There is another example people will understand, and this is something the NDP tries to talk about as often as possible, because it is a major concern for some of our colleagues. I am talking about first nations, whose members are extremely vulnerable under these circumstances. They lack health and social services at the best of times. As the NDP leader said a little earlier today, when the nearest ventilator is a plane ride away, that puts people in a vulnerable position. When people do not have clean water, they cannot follow handwashing guidelines. When housing is a problem because homes in many indigenous communities are overcrowded, physical distancing guidelines just do not work. If the virus ever reaches those communities, the death toll could be staggering.
The reason things are so bad is that we have left them to fester for decades. We have a history of colonial treatment of first nations, and we need to recognize that. We must seize the opportunity afforded by this crisis to own that history and not make the same mistakes again.

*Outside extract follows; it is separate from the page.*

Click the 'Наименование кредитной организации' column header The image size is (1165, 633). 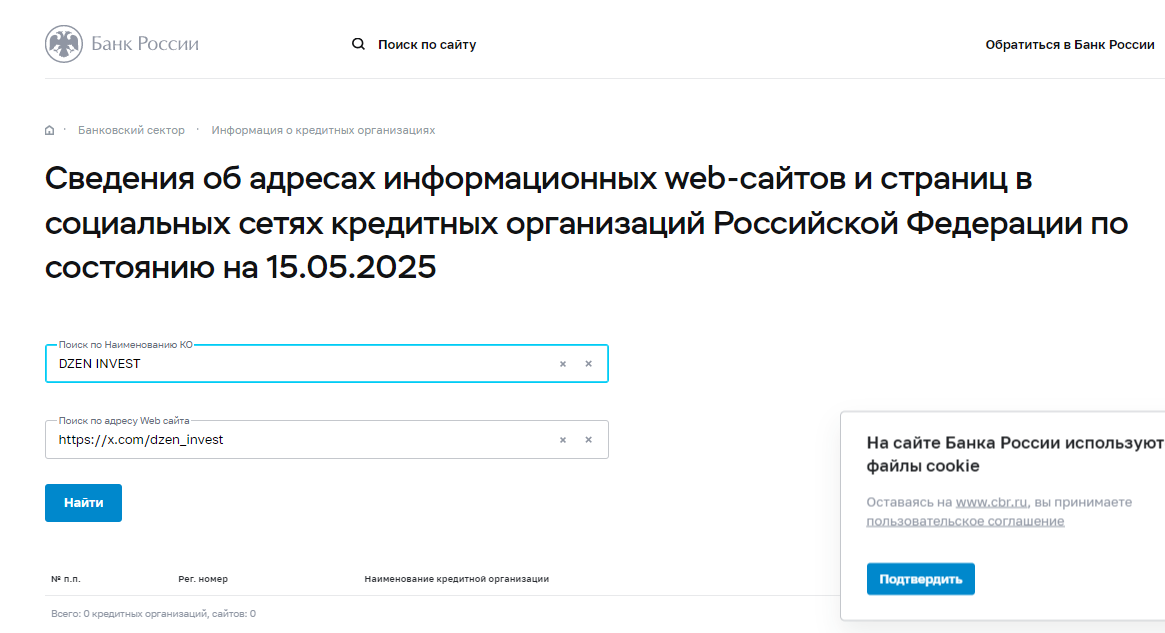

I was talking earlier about the second thing that this crisis has made clear, and that is the importance of having a social safety net, universal social programs, a system that ensures that no one is left behind or falls through the cracks. I think we can get started on that. Of course we have to get through this crisis. We need to take care of people and find masks, gloves and everything else, but we have to come to the conclusion that a guaranteed income supplement might not be such a bad idea. It might helps us absorb the costs collectively when a crisis occurs, whether it is a social, health or economic crisis or even all three at once, as is currently the case.
We need to have a robust social safety net and universal social programs, and there must be oversight of the care provided, especially to seniors. In Quebec and Canada we are very proud to have a public and universal health care system. Imagine the situation for Americans. People without any insurance cannot go to the hospital because they are afraid of getting an exorbitant bill. We would be in a much tougher situation today.

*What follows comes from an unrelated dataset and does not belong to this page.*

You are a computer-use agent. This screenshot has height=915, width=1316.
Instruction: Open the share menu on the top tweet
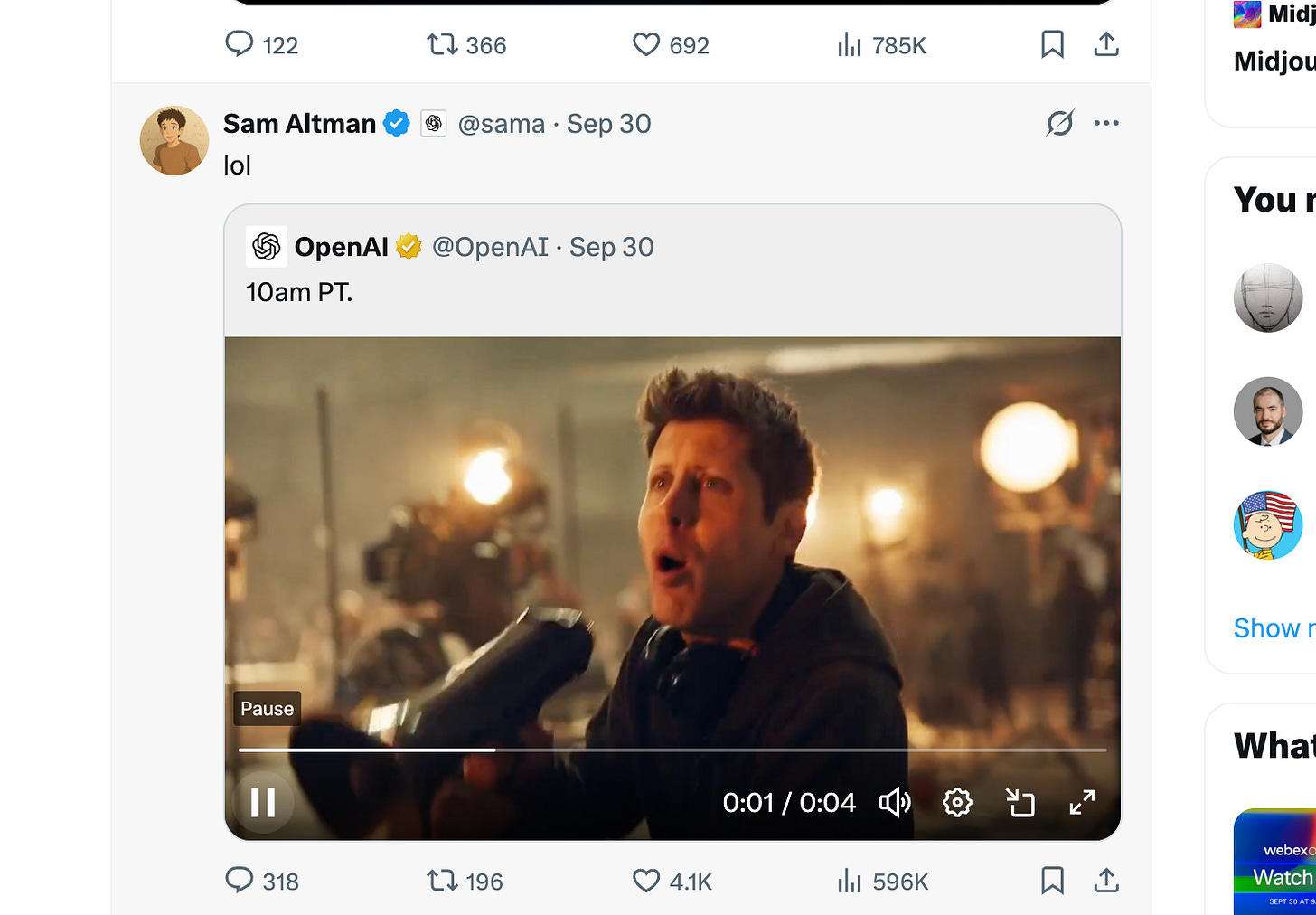click(x=1106, y=44)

Nevertheless, the private sector has been left to carve out its own leeway and space with regard to delivering certain services. Another example is very revealing. It is a shocking story that came out this morning about a private long-term care home in Dorval. Because of low wages and poor working conditions, the employees simply stopped going to work. Dozens of elderly residents were totally abandoned. The public health directorate of Montreal had to take over running the care home after residents suffered agonizing ordeals. That is the consequence of the political decision to let the private sector take over certain health care services. Maybe that should not even be the case, and that is something we should think about. Now is the perfect time to think about it, in fact. Residents who died were left in their beds, while others lay on the floor where they had fallen, dehydrated and starving. They had not received care or services in days. We need to collectively ensure that this never happens again.

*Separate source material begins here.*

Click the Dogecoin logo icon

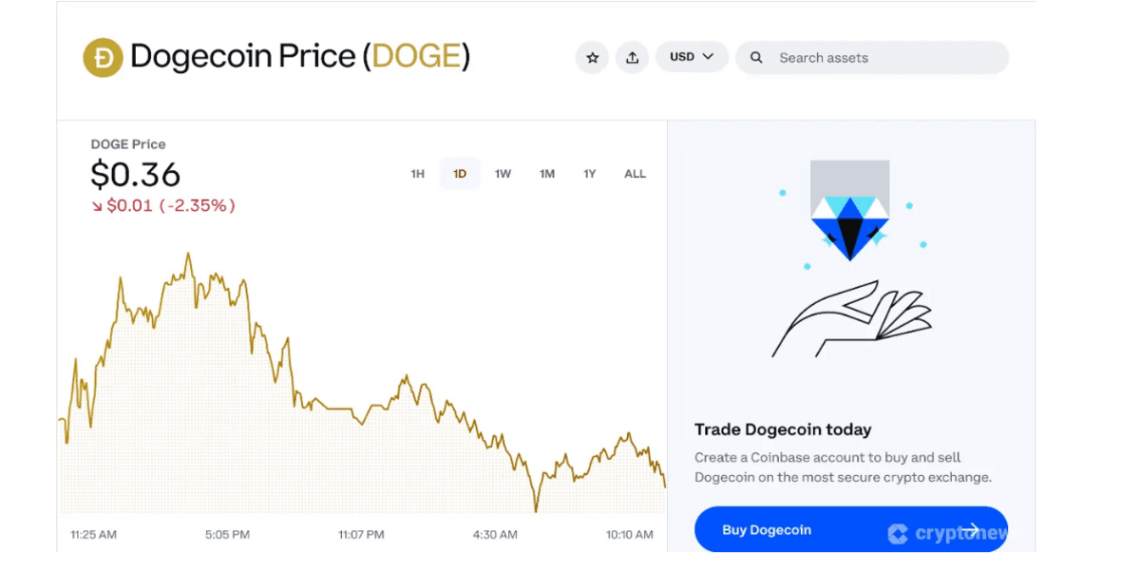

People are saying that they cannot wait until things get back to normal. As progressives, we say that going back to normal is not the solution, because normality was part of the problem. We need to seize this opportunity to fundamentally change things in order to avoid repeating the mistakes of neo-liberal austerity and public service cutbacks. We need to ensure that the people providing services get good working conditions. Forget about going back to normal. We can do better. Everything will be okay, and we are going to do better.